DEVELOPMENT OF NOVEL ANIMAL MODELS OF GLUTAMATERGIC CENTRAL NERVOUS SYSTEM DISORDERS USING IN VIVO SIRNA AND TRANSGENIC APPROACHES

Glutamate is the most abundant excitatory transmitter in the brain. However, few animal models exist to explore the potential of drugs that modulate glutamate transmission. Altered glutamate transmission is involved in numerous psychiatric diseases, resulting in the need for models to characterise the effects of hypo- and hyper-glutamatergic states involved in the onset and development of psychiatric diseases. AGLAEA aimed to develop and characterise models of selective, partial knockdown of specific components of the brain glutamatergic system in mice: glutamate membrane transporter (EAAT2 / GLT-1) and the vesicular membrane transporter (VGLUT1). These models are believed to provide better comprehension of the implication of glutamate signalling in diseases such as schizophrenia, anxiety and cognitive disorders. In order to selectively turn off specific components of the glutamatergic pathways, both siRNA and shRNA approaches were attempted for both molecular targets.
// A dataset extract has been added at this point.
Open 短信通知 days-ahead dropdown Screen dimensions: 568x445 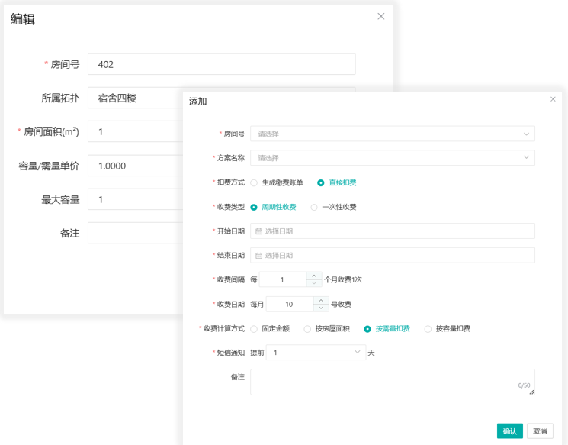[x=316, y=353]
In vitro studies identified suitable siRNA and shRNA constructs for the glutamate membrane transporter (GLT-1 / EAAT2) and the vesicular membrane transporter (VGLUT1) respectively. Beyond the initial plan and foreseen deliverables, in vitro system was developed for assessing the functional consequence on proteins knock-down. It was possible to show the consequence of altering the gene expression and its repercussions on protein level and function of one glutamate transporter.
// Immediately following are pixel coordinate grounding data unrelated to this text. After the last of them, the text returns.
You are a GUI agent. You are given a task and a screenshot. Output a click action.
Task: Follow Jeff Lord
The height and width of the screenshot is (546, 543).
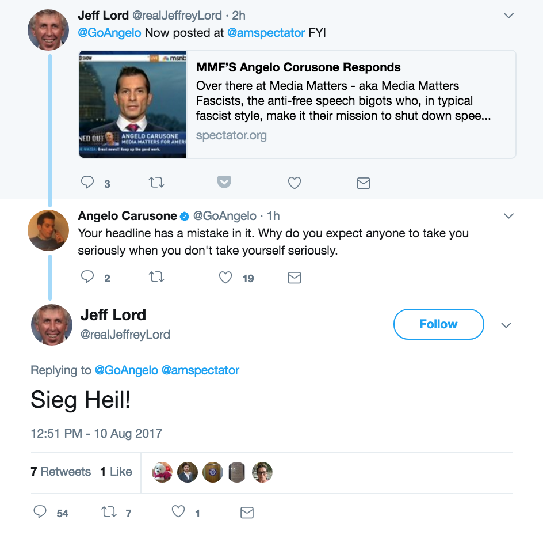pos(439,324)
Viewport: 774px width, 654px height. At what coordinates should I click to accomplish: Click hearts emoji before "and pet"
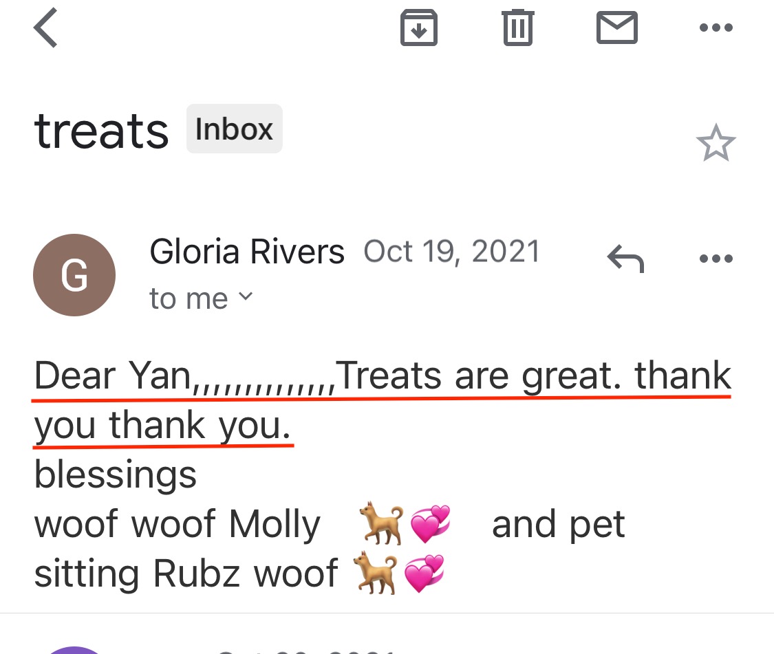(430, 524)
Initial in vivo studies showed poor brain penetration following ICV administration of TurboGFPencoding lentiviral particles, indicating the shRNA approach required localised administration (in contrast to siRNA that will be applied by ICV infusion). In general both siRNA and shRNA were tolerated and had no effect on gross behavioural measures.

Behavioural studies indicated that disruption of GLT1 transporter resulted in an anxiogenic behavioural profile, as expected given the role of this transporter in maintaining extracellular glutamate at physiologic levels. Interestingly, benzodiazepine was able to reverse the anxiogenic phenotype. At this stage, the conclusion is that a model exists although there is some work still to do to guarantee robustness and reproducibility for its use in routine for the testing of new compounds.

Also behavioural studies indicated that shRNA directed at VGLUT1 impaired specific aspects of cognition (after bilateral intra-hippocampal injections), as expected from the role of this transporter in the control of glutamate release. Interestingly, it was shown that one antagonist of 5-HT6 receptor was able to reverse cognitive deficits. Results gained with shRNA-VGLUT1 demonstrated that the initial plan to produce an inducible transgenic mouse showing partial loss of VGLUT1 expression as a model of the cognitive deficits was a valid goal. Despite a dedicated strategy and efforts, the consortium did not deliver the transgenic mice but did progress till the stage of the constructions of some lentiviruses encoding shRNA.

The consortium managed to produce germline transmitting C57 / Bl6 mES cell line for generation of animal models using in behavioural studies. Mice with C57 / BL6 background are much more amenable to behavioural studies than the 129 SV line, for which ES cell lines are already available. Mycoplasma free cell clones were characterised in vitro and tested in vivo for germline transmission potential.